Il cardinale Scola, e qui entriamo nel secondo aspetto del problema, non rinuncia a entrare nel concreto, parlando della sua «idea buona di famiglia» e dei Pacs: «... troviamo la strada per garantire i diritti - se e quando sono diritti - di tutti senza inficiare un istituto fondamentale come il matrimonio e la famiglia». All'intervistatore, il quale gli fa notare che il matrimonio fra omosessuali non è nell'agenda della politica italiana, ma i pacs sì, e sono una cosa diversa, perché «non attengono alla sfera religiosa, spirituale, ma a quella giuridica, civile», Scola risponde: «Ma io non vedo separazione fra queste due sfere. Vedo continuità nella distinzione... La funzione della legge è in ultima analisi, volenti o nolenti, quella di educare». Il libero dibattito delle idee va difeso, però alla fine si devono assumere i valori risultanti dal confronto:
«Lo Stato laico, dopo il confronto fra le parti e dopo che il popolo sovrano si è espresso, è tenuto ad assumere il risultato»... Io dico la mia idea, tu la tua; il popolo giudichi qual è la migliore e lo Stato laico la assuma. La democrazia mi pare funzioni così».
E no, caro cardinale. Nocché non funziona così, non ci siamo. Noi laici non ce l'abbiamo con la religione così, per sfizio, ma contro ogni idea di Stato etico e di legge la cui funzione è quella di «educare». Diciamo no allo Stato etico, anche se a prevalere democraticamente è l'etica di una parte maggioritaria del paese. Il principio di laicità nell'800 si caratterizzava come limite all'ingerenza della religione negli affari dello Stato, in un'epoca in cui ancora quella religiosa era l'unica proposta etica traducibile in modo coerente in termini politici.

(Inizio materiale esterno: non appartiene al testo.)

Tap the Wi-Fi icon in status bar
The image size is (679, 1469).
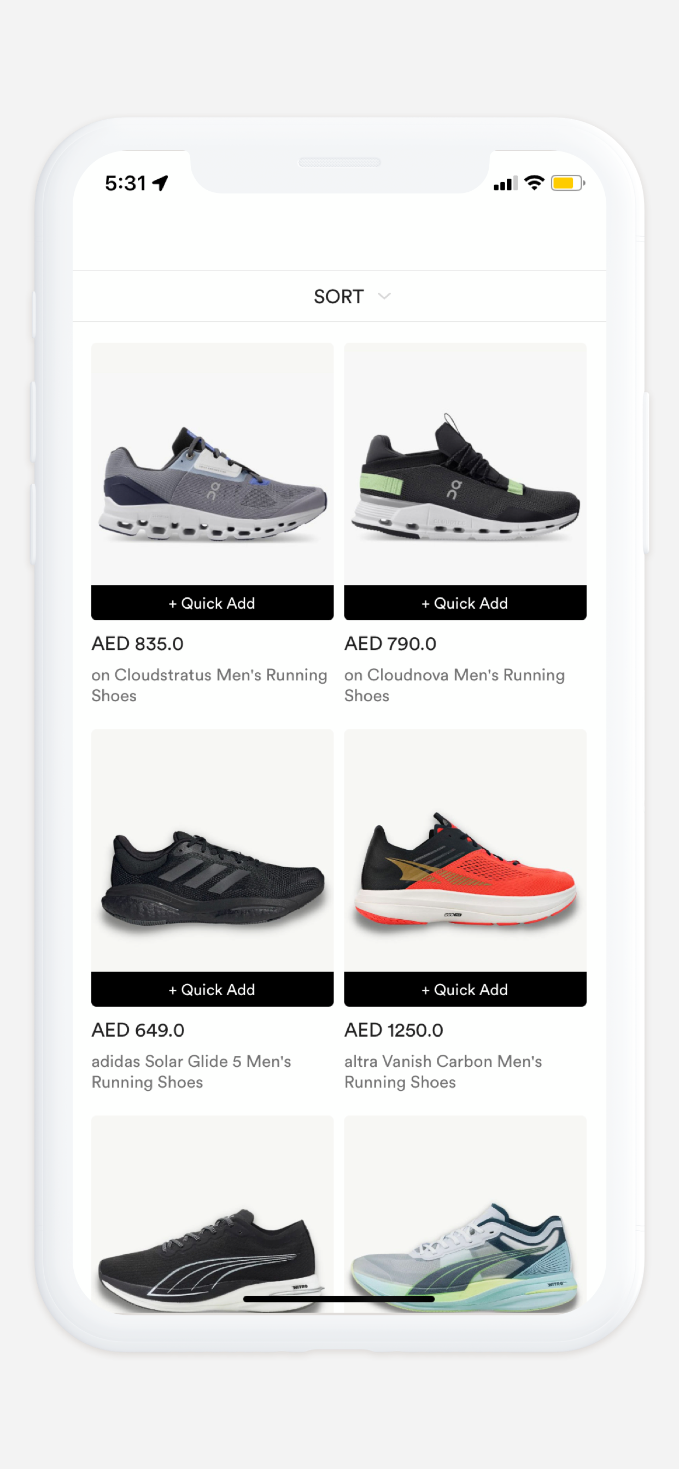coord(534,182)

La nostra laicità è già «nuova». Proprio il secolo delle ideologie da cui siamo usciti, il '900, ci ha insegnato che la laicità, quella «nuova», non si contrappone alla religione, bensì a qualsiasi pretesa, confessionale o ideologica, di monopolizzare l'etica pubblica, negando pari dignità morale ad altre visioni morali della vita. Il diritto deve limitarsi a un minimo etico all'interno della società. Non vuol dire indifferenza a principi e valori, ma rinunciare all'uso autoritario del diritto, individuare i suoi limiti e la dimensione propria dell'etica. Il fascismo, o il regime di Saddam Hussein, erano forse stati laici? Uno Stato laico non può assumere per legge alcuna visione etica su problemi come la famiglia o la scienza, e in generale non può attribuire alle leggi, al diritto positivo, alcuna funzione «educativa». Ciò vale per la Chiesa, per i partiti, per qualsiasi normale "civis" che esprima la sua etica "buona".

1 comment:

Anonymous said...

Anch'io, nei giorni scorsi, ho espresso concetti simili, sia pure da un angolo visuale piu' "economicista":

http://phastidio.net/2005/07/04/il-mercato-delle-idee-concorrenza-o-monopolio/

Come riesca a conciliarsi la sacrosanta e sottoscrivibile richiesta della chiesa a non essere discriminata in uno stato laico con il tentativo di ribadire l'equivalenza "naturale" tra leggi civili e precetti religiosi (con la prima subordinata ai secondi), resta un'aporia, alla cui soluzione potrebbero e dovrebbero contribuire anche i vertici ecclesiastici, o almeno la parte di essi piu' sensibile al confronto culturale.